WHAT NEEDS TO BE DONE>
Write out all of the entries exactly, please.

RECORDS SHOWN>
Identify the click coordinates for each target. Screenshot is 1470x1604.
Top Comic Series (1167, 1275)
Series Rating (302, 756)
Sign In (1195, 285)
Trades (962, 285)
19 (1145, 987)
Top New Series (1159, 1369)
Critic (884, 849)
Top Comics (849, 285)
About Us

YOUR RESPONSE>
Identify the click coordinates for each target. Screenshot is 1470x1604.
Top Comic Series (1167, 1275)
Series Rating (302, 756)
Sign In (1195, 285)
Trades (962, 285)
19 (1145, 987)
Top New Series (1159, 1369)
Critic (884, 849)
Top Comics (849, 285)
About Us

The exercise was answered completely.